More than 18 years since the U.S. government released its plan for a major, public-private partnership on cyber security, policy experts say that what its creators hoped for never came to pass. Yet what’s emerged in its place is still useful – and there’s hope that the Department of Homeland Security will be promising more intel as the November elections inch closer.
Indeed, Jeff Greene, Symantec’s Vice President for Global Government Affairs, says that while some of the original ideas never quite met expectations, he doesn’t think DHS gets enough credit for its efforts.
“Historically, people have said we give information, but we don’t get it,” he said. But Greene noted that while DHS officials too often refuse to divulge details in the name of national security, “we’re getting more back, now. Recently, we had a 15-minute conversation and came up with five things we can tell our people on the phone.”
That’s a significant improvement.
“A lot of times they would not tell us what to look for,” Greene continued. “And if I can’t tell an analyst what to look for, they can’t look for telemetry.”
That on-again, off-again relationship pops up in unexpected ways. Lawmakers recently grilled Mark Zuckerberg over Russian agitprop on Facebook before, during and after the 2016 elections. Just a few weeks later, DHS reportedly met with eight big tech companies, including Facebook, to talk about what they expected from Russians and other bad actors this November. The conversation reportedly did not go well.
“The Department of Homeland Security was reluctant to talk about what kind of tactics or issues they were seeing ahead of the midterms and that led to frustration on the part of the tech companies who know what to prepare for,” CNET Editor Connie Guglielmo later told CBS news.

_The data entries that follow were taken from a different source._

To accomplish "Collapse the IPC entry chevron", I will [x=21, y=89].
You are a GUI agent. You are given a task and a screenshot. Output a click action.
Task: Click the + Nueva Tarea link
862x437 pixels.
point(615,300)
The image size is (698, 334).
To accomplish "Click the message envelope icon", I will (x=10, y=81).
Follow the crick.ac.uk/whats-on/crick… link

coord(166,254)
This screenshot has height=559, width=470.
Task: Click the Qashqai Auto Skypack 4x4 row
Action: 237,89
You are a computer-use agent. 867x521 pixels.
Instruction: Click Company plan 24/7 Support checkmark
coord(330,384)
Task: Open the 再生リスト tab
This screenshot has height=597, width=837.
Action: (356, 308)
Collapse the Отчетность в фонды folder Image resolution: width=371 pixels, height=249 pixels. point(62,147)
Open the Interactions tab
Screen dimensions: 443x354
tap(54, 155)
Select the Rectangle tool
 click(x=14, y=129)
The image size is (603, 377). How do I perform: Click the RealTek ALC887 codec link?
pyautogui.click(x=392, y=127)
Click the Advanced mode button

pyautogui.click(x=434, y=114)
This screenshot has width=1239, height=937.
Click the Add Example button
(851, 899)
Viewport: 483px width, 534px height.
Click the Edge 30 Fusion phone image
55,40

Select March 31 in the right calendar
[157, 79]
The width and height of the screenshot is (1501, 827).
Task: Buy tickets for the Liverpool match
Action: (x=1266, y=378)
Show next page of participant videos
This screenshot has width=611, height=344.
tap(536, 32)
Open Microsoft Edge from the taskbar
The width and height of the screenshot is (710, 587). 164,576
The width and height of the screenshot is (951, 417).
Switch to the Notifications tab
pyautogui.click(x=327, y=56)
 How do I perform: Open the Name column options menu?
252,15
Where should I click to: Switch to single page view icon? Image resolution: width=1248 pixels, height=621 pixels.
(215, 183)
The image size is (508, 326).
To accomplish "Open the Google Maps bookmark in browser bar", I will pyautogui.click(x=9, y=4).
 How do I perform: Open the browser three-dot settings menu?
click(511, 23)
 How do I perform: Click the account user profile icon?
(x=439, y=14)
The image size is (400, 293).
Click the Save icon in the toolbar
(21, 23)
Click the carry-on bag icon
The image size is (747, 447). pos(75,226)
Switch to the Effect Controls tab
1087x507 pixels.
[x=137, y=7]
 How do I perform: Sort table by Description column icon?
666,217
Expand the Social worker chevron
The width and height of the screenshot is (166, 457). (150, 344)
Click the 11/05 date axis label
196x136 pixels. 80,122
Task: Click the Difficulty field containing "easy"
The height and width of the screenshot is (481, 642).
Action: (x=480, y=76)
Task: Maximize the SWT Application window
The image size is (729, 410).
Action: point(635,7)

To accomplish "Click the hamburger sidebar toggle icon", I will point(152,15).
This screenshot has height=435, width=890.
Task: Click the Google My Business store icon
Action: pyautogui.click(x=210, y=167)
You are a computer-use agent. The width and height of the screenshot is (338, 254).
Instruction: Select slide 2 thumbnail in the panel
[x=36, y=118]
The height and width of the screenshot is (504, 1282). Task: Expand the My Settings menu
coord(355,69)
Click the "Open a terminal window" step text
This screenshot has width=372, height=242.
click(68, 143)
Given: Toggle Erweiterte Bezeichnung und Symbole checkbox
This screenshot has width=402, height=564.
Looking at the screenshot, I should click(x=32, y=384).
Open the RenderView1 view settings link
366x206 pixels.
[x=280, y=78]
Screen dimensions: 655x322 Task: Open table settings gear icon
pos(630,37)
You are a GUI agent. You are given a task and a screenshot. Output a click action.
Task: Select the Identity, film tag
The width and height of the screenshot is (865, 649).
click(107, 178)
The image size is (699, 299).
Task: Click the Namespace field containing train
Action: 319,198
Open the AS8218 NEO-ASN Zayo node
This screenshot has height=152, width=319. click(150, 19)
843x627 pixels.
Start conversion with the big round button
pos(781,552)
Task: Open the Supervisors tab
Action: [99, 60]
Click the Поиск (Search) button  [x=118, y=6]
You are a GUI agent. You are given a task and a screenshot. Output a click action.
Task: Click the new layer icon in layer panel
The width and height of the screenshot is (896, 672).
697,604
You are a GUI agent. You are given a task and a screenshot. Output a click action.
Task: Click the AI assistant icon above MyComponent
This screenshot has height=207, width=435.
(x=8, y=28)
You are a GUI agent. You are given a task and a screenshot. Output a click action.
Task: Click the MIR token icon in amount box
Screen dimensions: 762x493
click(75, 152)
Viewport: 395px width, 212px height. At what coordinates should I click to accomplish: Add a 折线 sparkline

Then again, other times the spigots governing the information sharing pipeline have been wide open. Indeed, Greene recalled the response to the WannaCry attack that first hit Mother’s Day weekend, 2017.
“Starting that Friday through the weekend, we probably gave more than we got, but that’s probably because we’re on more systems (than the government is.),” Greene said. “I’m told some of the stuff we sent them saved them weeks of research time.”
Michael Daniel, President and CEO of the Cyber Threat Alliance, says Russian propaganda efforts continue and will likely accelerate as the calendar moves into the fall. But what happens on Facebook has been about words and nothing more
Paying Attention to the Technical Details
“There’s an interesting question about whether anyone is picking up on attempts to mess with voting infrastructure,” Daniel said. “At the end of the day, people still have to go into the voting booth and cast their ballots.”
He noted that while hackers famously compromised voting machines at the recently-concluded Def Con security conference, the heart of the systems – registration databases, vote tallying systems and the like – are much more sensitive and open to compromise as long as they are connected to the internet. Those things will matter more when it comes time to count votes.
Many techies continue to focus on sharing technical information back and forth, but that misses the point, according to Daniels, who pointed out that many companies still struggle to fill their ranks with experienced technical staff. Instead, he said that companies need information they can execute with the people they have to protect the real-world businesses in which they operate. They need to know which patches really matter now – and which they can put off. What’s more, he added, they want to know which products and services can get them in trouble and which are (probably) safe.
“What we’re sharing in other environments is how people can change their business practices to protect themselves,” he said. “It’s a complex issue, but we’re getting better at it.”